Each line from the one holding "Click the Project panel title" to the last line below must be written out exactly, with no other output.

[Collected data entries]
++++++++++

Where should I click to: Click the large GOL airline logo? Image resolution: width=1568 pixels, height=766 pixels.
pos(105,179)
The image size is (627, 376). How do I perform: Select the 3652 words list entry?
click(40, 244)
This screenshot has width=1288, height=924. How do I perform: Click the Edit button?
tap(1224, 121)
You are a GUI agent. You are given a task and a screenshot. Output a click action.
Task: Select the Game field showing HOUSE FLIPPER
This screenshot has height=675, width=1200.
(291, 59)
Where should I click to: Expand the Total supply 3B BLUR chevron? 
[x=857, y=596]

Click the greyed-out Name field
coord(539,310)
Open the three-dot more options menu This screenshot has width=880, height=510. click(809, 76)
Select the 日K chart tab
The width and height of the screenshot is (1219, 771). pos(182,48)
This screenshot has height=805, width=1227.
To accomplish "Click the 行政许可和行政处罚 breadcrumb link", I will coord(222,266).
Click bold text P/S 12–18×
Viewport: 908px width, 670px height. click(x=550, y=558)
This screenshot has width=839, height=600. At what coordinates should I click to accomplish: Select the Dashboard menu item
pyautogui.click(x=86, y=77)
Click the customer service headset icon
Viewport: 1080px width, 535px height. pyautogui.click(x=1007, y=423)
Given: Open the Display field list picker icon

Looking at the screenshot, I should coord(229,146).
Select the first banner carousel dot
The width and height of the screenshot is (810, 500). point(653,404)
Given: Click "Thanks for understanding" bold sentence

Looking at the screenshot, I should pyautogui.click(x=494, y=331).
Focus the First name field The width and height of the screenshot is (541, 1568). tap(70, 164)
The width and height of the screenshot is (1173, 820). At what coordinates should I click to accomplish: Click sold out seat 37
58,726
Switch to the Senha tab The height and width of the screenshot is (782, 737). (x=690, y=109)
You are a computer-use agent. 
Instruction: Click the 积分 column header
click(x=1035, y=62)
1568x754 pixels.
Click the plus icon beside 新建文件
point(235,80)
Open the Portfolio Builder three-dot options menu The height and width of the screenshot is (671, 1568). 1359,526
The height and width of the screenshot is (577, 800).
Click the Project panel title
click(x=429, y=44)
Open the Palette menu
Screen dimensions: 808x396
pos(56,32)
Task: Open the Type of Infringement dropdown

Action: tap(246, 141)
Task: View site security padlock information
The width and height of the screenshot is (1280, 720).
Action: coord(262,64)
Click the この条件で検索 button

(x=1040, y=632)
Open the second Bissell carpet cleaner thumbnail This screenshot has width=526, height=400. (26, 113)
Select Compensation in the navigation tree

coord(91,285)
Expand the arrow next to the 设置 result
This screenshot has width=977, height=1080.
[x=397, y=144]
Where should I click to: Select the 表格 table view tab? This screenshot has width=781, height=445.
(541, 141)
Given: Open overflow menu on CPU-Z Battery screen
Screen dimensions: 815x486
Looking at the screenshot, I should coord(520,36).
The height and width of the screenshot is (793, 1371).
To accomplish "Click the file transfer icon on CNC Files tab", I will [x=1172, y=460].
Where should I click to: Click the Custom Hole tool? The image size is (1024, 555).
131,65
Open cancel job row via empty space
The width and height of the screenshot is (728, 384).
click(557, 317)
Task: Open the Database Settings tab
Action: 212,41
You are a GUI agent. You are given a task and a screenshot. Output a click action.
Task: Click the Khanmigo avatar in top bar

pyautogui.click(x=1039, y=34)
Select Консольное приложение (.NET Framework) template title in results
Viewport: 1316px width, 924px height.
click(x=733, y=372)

++++++++++

**RESULT:**
Click the Project panel title
click(x=429, y=44)
Open the Palette menu
Screen dimensions: 808x396
pos(56,32)
Task: Open the Type of Infringement dropdown

Action: tap(246, 141)
Task: View site security padlock information
The width and height of the screenshot is (1280, 720).
Action: coord(262,64)
Click the この条件で検索 button

(x=1040, y=632)
Open the second Bissell carpet cleaner thumbnail This screenshot has width=526, height=400. (26, 113)
Select Compensation in the navigation tree

coord(91,285)
Expand the arrow next to the 设置 result
This screenshot has width=977, height=1080.
[x=397, y=144]
Where should I click to: Select the 表格 table view tab? This screenshot has width=781, height=445.
(541, 141)
Given: Open overflow menu on CPU-Z Battery screen
Screen dimensions: 815x486
Looking at the screenshot, I should coord(520,36).
The height and width of the screenshot is (793, 1371).
To accomplish "Click the file transfer icon on CNC Files tab", I will [x=1172, y=460].
Where should I click to: Click the Custom Hole tool? The image size is (1024, 555).
131,65
Open cancel job row via empty space
The width and height of the screenshot is (728, 384).
click(557, 317)
Task: Open the Database Settings tab
Action: 212,41
You are a GUI agent. You are given a task and a screenshot. Output a click action.
Task: Click the Khanmigo avatar in top bar

pyautogui.click(x=1039, y=34)
Select Консольное приложение (.NET Framework) template title in results
Viewport: 1316px width, 924px height.
click(x=733, y=372)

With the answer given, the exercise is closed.